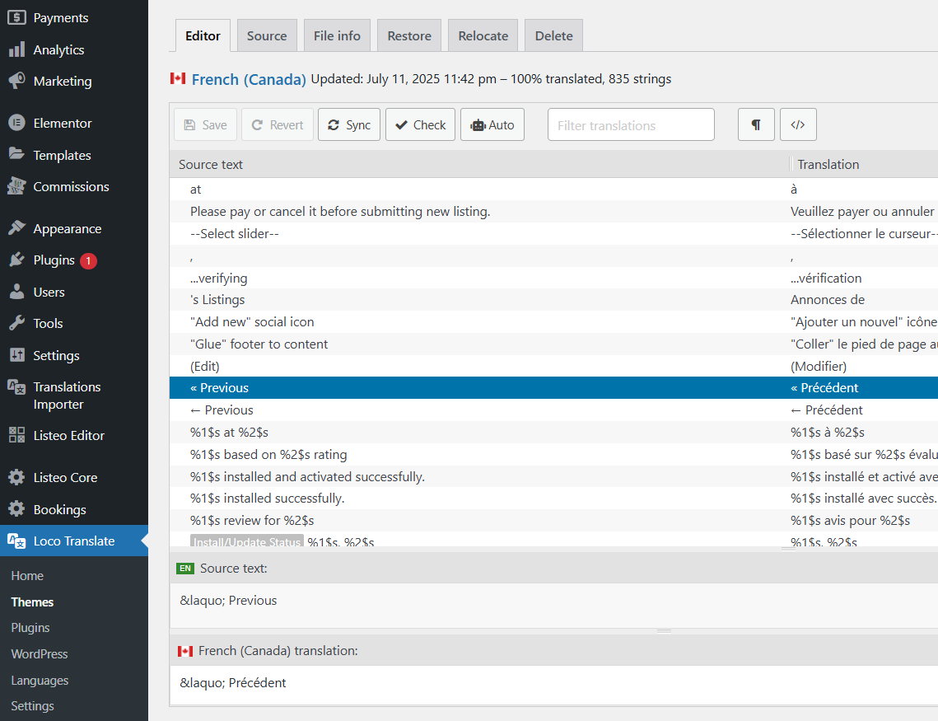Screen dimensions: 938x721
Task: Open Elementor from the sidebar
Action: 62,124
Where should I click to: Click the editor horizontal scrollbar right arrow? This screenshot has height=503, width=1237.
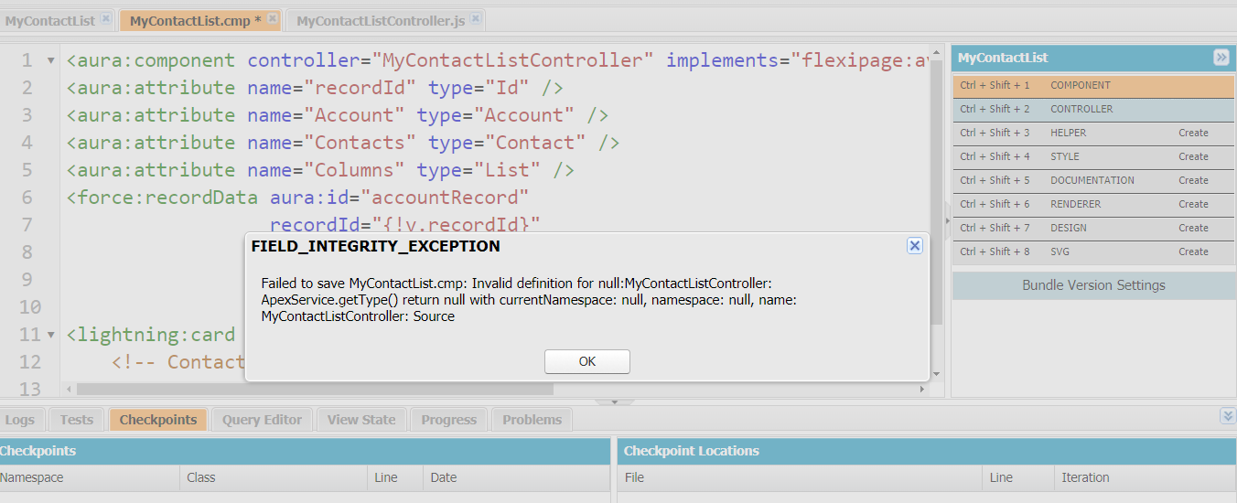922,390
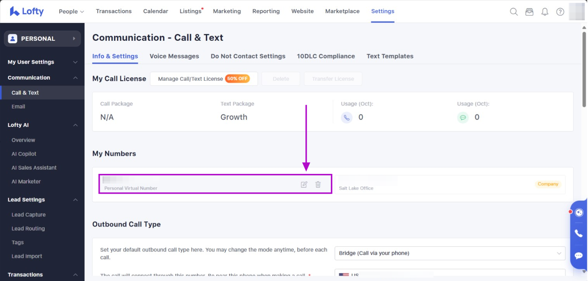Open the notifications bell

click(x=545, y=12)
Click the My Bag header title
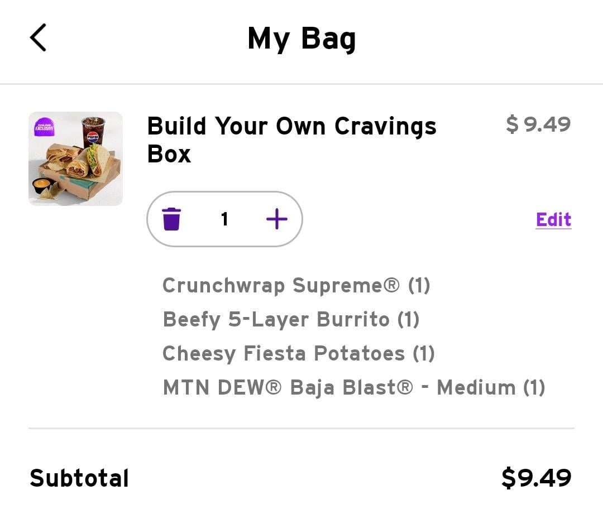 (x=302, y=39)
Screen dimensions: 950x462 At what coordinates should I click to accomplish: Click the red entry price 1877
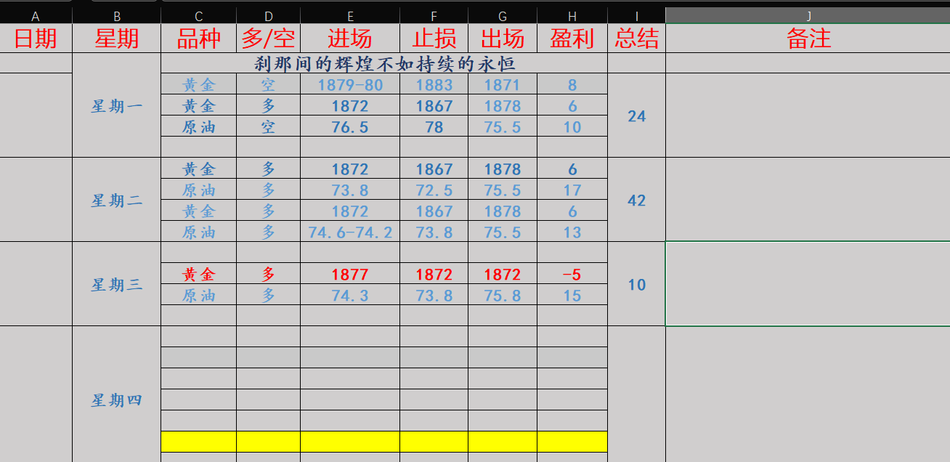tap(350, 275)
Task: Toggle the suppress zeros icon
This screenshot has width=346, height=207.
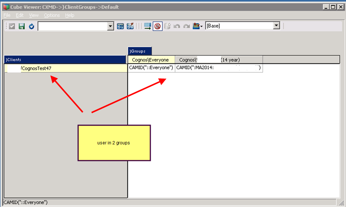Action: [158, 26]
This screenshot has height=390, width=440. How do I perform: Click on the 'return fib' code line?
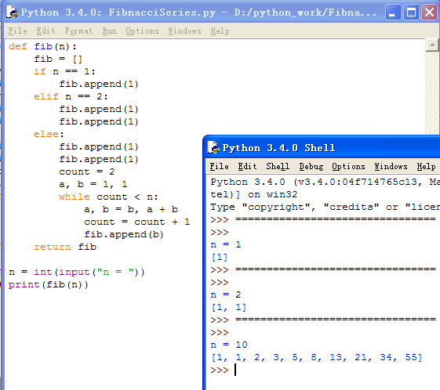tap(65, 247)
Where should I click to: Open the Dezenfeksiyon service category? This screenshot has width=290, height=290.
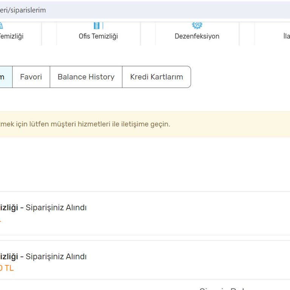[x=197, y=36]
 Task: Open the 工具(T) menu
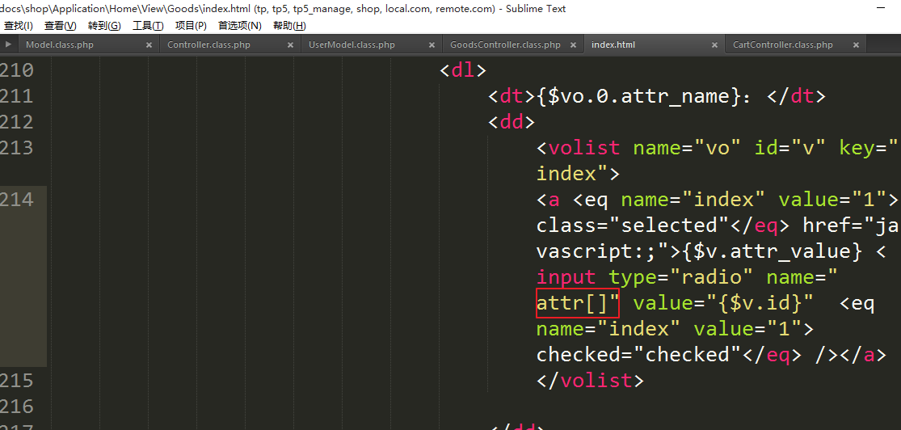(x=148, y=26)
──────
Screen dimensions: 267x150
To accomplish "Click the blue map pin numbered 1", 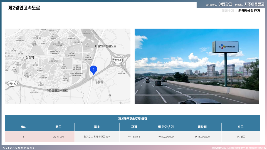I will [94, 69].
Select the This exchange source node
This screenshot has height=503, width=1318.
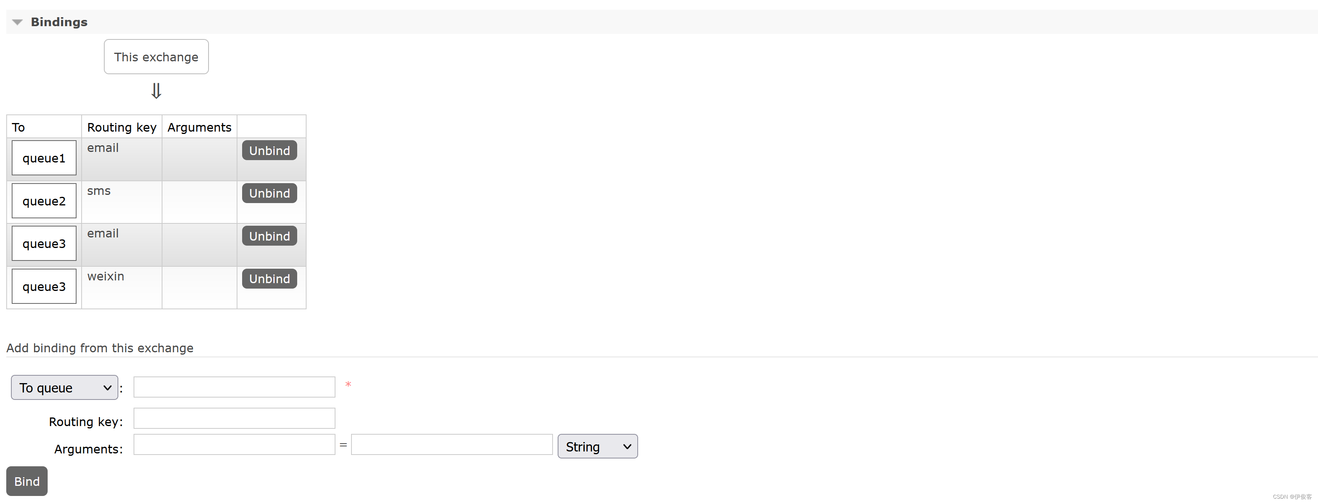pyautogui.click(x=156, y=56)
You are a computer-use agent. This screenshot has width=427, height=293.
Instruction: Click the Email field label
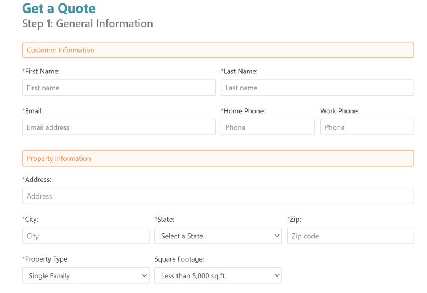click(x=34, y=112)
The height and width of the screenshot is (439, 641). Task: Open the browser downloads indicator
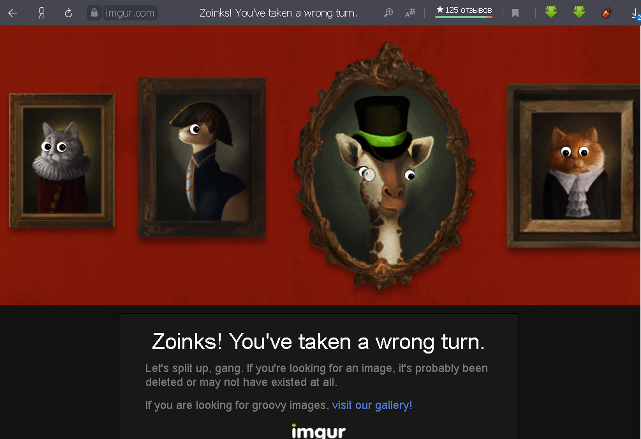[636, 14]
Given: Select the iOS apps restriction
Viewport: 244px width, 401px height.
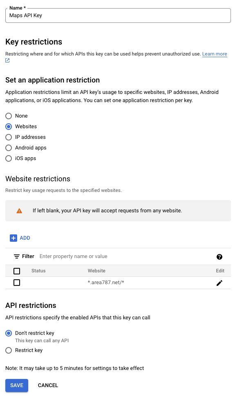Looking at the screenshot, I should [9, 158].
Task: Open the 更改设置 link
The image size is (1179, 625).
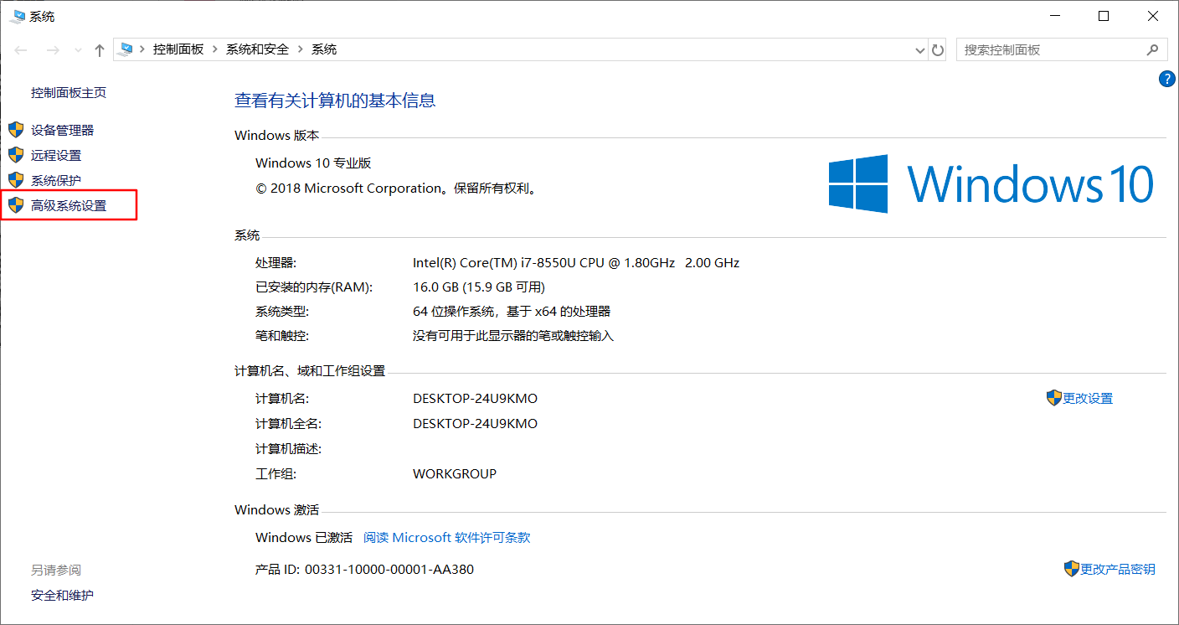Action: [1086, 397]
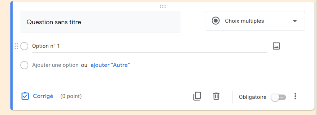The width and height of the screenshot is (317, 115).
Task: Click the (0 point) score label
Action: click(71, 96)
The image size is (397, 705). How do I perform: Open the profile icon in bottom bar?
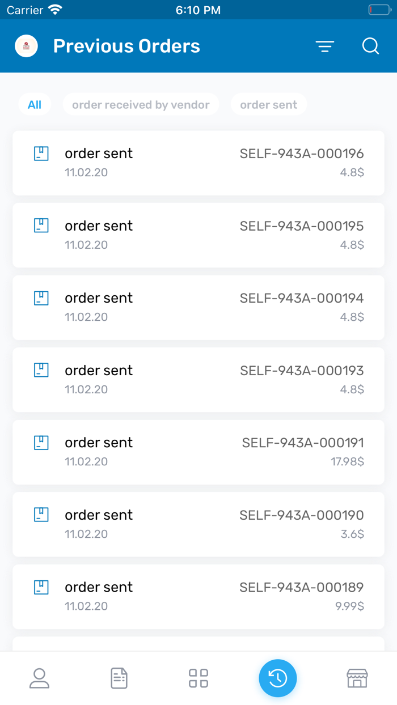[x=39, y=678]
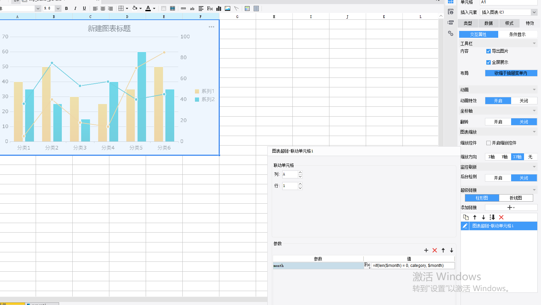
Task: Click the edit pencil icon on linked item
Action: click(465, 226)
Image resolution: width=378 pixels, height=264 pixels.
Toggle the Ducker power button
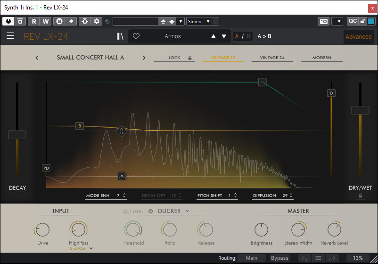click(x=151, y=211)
──────
— Task brief —
A complete answer gives every line of the data that includes "Select".

— Task output —
Select the This exchange source node
Given: Select the iOS apps restriction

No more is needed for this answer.